Estimated handrail length. For the lower flight, the handrail length is taken as equal to the sloping length along the line of ascent. For the upper flight, a horizontal part corresponding to the tread depth as an element is added to the sloping length if the top step finishes at the second-floor level.

This is an approximate calculation for estimating the blank length. For ordering completed railing systems, turning components, extensions beyond the first and last posts, and the connection details of the joints are usually considered additionally.

Typical ranges in practice

Residential stair dimensions. In private houses, a flight width of about 800-1000 mm, a wooden tread thickness of 35-50 mm, and a nosing of 20-50 mm are often used. A smaller width saves space, but the stair becomes less comfortable to use. A larger width improves comfort and increases the mass of the structure.

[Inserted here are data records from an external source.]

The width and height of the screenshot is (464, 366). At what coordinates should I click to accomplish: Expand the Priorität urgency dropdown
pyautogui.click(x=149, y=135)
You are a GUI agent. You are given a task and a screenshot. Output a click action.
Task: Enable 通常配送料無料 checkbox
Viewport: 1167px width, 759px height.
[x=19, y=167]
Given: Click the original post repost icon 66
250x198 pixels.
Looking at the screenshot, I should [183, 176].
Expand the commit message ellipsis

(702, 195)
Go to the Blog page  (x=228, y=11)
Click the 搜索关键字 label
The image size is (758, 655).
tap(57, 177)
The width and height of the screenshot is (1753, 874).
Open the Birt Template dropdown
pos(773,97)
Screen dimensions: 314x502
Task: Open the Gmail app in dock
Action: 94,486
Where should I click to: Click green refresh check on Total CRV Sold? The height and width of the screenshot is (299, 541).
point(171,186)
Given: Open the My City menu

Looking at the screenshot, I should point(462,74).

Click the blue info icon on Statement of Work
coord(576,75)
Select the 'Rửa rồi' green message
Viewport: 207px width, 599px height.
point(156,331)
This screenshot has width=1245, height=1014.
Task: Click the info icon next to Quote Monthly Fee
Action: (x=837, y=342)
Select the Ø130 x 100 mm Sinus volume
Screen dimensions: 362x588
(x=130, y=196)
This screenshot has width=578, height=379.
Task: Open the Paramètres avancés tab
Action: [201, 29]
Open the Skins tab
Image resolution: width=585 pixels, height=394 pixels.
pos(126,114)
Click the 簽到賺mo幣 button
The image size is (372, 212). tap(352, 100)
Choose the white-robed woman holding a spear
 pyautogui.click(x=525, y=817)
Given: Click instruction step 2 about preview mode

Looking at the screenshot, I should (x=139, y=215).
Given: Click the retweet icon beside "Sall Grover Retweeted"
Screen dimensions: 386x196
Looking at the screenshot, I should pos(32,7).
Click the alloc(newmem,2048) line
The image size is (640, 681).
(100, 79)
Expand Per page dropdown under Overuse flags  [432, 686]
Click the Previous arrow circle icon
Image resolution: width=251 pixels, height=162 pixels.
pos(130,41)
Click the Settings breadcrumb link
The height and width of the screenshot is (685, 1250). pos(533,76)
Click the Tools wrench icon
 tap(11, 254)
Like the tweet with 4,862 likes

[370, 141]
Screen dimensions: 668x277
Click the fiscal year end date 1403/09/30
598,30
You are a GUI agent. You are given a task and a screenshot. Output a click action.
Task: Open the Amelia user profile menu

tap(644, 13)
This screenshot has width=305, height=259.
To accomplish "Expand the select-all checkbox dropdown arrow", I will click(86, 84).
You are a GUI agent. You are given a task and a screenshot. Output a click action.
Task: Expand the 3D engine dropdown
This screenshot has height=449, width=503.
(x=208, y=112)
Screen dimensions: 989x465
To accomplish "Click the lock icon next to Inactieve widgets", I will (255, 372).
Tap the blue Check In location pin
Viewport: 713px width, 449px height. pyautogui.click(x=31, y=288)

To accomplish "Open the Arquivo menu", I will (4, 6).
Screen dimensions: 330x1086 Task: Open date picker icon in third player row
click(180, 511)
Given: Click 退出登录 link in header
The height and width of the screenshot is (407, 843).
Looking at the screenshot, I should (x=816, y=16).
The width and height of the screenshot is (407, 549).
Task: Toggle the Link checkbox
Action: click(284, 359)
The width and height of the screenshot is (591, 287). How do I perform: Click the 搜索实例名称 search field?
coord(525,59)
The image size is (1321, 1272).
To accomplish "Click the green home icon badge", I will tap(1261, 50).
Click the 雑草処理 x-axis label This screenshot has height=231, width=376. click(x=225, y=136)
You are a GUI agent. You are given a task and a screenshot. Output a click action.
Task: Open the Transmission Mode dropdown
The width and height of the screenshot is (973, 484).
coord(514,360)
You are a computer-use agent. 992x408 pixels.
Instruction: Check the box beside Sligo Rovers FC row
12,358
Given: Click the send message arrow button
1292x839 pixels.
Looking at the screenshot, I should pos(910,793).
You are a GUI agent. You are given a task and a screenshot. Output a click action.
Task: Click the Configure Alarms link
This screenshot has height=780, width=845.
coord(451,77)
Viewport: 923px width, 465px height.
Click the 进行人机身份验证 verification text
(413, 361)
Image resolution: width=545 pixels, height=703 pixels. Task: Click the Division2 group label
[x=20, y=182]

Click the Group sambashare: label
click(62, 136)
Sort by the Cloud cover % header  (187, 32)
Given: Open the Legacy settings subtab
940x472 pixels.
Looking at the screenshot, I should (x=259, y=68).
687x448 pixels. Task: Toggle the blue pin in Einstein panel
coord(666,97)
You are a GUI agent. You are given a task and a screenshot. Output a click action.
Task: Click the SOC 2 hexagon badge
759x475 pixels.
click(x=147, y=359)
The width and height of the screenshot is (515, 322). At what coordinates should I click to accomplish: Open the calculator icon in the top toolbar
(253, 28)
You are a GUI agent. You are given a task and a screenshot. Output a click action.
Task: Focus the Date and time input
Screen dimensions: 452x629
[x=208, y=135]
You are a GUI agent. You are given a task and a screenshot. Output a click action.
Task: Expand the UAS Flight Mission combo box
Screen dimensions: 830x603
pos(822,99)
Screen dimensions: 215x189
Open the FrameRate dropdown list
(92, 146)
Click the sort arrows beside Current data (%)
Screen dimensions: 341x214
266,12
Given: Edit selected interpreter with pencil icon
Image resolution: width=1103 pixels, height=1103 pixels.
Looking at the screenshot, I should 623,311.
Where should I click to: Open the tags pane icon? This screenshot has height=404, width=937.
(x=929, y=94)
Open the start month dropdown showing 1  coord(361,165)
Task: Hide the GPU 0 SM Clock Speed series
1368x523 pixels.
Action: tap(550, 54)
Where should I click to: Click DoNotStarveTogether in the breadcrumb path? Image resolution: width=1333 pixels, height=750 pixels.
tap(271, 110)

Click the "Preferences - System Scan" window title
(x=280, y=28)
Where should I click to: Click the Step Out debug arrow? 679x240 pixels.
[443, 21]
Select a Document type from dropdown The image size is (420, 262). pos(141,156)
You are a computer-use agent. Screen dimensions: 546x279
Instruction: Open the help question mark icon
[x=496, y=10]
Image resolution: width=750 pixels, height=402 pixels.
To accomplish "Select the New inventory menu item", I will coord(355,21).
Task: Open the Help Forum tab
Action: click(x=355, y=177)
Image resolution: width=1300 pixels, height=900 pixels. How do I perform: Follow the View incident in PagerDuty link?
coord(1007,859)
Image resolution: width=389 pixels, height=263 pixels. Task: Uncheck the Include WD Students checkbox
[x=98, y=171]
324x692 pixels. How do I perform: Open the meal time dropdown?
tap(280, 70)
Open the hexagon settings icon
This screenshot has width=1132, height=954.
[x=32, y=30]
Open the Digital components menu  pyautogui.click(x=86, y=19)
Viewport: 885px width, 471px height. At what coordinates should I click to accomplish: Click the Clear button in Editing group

Top step position. If the top step is below the second-floor level, the staircase receives one additional rise and a different height distribution. If the top step finishes at floor level, the total number of rises is reduced by one compared with that arrangement. This directly affects the step rise, the angle, and the stringer lengths.

Standards reference. In Europe, stair geometry for residential use is usually coordinated with national building rules, while the design of load-bearing members and loads follows the Eurocode system. For the overall design basis and combinations of actions, EN 1990 Eurocode. Basis of structural design is used. For imposed loads on stairs and landings, EN 1991-1-1 Eurocode 1. Actions on structures. Densities, self-weight, imposed loads for buildings is used. For timber stringers and treads, EN 1995-1-1 Eurocode 5. Design of timber structures is applied, and for steel load-bearing members, EN 1993-1-1 Eurocode 3. Design of steel structures is used. If the stair belongs to industrial access, additional reference is commonly made to EN ISO 14122 Safety of machinery. Permanent means of access to machinery.

FAQs

Why does the step rise change when I change the position of the top step?

Because the calculator recalculates the total number of rises across the full floor-to-floor height. When the top step is below the second-floor level, one additional rise appears, and the total height is divided into a larger number of equal steps.

Why is the step going not selected separately for each flight?

In this model, one uniform going is used for the whole staircase with a landing. The available going is first calculated for the lower and upper flights, and then the smaller value is taken so that both flights definitely fit inside the specified opening.

What do two stringer lengths for the same flight mean?

A stringer has a section width, so its upper and lower edges have different lengths along the slope. This is useful for preparing blanks and for understanding the real material consumption, especially when the stringer or carriage is wide.

Can this calculation be used as a final stair design?

It is suitable for selecting dimensions, checking comfort, and preliminary detailing. For final fabrication, clearances, supports, fixings, loads, material thicknesses, and the applicable building requirements in the country of use are usually checked additionally.

Is this calculator suitable for both timber and steel staircases?

From the geometry point of view, yes, because the calculation is based on the opening dimensions, height, number of steps, and flight parameters. But the load-bearing capacity of the members, section sizing, and construction details for timber and steel must be checked separately under the relevant European standards.